#### DATA FOR THE TASK:

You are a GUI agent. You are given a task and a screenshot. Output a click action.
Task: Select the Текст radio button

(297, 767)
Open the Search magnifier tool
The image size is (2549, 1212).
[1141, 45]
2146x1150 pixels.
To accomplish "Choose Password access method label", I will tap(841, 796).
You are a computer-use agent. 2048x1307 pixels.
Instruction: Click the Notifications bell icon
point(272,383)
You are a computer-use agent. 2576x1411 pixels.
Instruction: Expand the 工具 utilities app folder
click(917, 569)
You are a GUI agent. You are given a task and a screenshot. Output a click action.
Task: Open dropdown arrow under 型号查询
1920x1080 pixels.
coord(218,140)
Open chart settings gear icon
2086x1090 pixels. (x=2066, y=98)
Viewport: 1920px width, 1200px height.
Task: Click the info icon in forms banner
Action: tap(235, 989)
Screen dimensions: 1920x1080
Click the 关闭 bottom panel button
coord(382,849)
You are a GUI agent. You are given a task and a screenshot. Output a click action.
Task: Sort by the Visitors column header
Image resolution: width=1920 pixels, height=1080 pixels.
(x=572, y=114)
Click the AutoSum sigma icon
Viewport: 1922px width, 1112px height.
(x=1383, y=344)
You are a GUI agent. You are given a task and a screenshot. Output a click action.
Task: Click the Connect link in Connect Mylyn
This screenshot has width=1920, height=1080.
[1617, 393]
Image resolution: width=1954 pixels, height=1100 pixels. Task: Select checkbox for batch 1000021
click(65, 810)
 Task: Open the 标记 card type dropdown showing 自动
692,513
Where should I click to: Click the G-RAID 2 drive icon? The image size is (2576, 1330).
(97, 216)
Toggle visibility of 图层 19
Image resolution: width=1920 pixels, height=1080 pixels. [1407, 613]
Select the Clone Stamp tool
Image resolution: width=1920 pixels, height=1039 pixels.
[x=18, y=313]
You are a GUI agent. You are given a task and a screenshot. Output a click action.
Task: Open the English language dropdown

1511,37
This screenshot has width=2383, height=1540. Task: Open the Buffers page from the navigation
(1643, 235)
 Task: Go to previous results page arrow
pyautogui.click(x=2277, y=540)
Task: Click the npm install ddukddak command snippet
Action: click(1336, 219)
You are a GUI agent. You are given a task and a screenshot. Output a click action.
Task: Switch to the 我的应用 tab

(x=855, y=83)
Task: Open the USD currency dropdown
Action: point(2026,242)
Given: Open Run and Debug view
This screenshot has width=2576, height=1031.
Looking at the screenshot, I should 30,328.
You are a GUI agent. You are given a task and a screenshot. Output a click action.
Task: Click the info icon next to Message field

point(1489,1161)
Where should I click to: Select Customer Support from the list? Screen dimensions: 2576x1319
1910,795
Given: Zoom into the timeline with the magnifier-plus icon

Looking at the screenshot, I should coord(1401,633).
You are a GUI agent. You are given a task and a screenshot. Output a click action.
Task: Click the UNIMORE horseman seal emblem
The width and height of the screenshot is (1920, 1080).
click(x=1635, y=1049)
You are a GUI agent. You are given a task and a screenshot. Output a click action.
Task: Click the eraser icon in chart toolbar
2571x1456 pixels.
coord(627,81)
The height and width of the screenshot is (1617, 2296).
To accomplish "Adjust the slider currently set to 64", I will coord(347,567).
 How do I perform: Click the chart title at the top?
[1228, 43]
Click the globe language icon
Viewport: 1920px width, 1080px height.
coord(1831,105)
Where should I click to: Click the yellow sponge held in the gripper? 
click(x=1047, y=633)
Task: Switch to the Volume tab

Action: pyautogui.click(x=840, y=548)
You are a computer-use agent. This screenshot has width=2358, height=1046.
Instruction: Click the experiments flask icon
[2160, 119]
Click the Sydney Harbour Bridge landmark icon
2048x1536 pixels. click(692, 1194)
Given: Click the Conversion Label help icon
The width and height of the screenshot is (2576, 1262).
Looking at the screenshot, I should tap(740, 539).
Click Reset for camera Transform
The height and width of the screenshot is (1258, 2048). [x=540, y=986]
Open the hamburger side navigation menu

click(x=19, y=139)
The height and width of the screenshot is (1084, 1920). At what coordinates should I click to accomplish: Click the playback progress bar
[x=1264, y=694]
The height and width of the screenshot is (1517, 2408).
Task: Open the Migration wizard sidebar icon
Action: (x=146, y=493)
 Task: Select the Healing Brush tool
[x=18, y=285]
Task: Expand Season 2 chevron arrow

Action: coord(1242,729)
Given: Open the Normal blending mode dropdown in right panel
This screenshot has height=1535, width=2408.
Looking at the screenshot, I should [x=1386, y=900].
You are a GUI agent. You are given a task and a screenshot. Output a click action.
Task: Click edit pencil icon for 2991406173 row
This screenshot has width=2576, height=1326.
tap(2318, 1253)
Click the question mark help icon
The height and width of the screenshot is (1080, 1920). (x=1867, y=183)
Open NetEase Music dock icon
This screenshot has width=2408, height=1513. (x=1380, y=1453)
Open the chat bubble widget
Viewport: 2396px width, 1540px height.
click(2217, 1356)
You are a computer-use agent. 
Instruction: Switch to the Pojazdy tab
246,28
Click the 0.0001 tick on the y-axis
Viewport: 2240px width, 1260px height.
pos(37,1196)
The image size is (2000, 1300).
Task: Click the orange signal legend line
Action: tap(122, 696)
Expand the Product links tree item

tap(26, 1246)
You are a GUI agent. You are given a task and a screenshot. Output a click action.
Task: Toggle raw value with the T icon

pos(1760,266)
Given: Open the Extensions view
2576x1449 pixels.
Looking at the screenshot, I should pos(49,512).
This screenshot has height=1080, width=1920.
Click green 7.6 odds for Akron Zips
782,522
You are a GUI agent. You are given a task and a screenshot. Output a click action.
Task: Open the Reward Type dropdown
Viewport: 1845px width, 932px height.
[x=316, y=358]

#### ABOUT THIS TASK:
In the data above, copy every line where the string "computer" appears.

#### SOLUTION TO THE EXERCISE:
You are a computer-use agent. 2048x1307 pixels.
You are a computer-use agent. 2576x1411 pixels.
You are a computer-use agent. This screenshot has width=2358, height=1046.
You are a computer-use agent. 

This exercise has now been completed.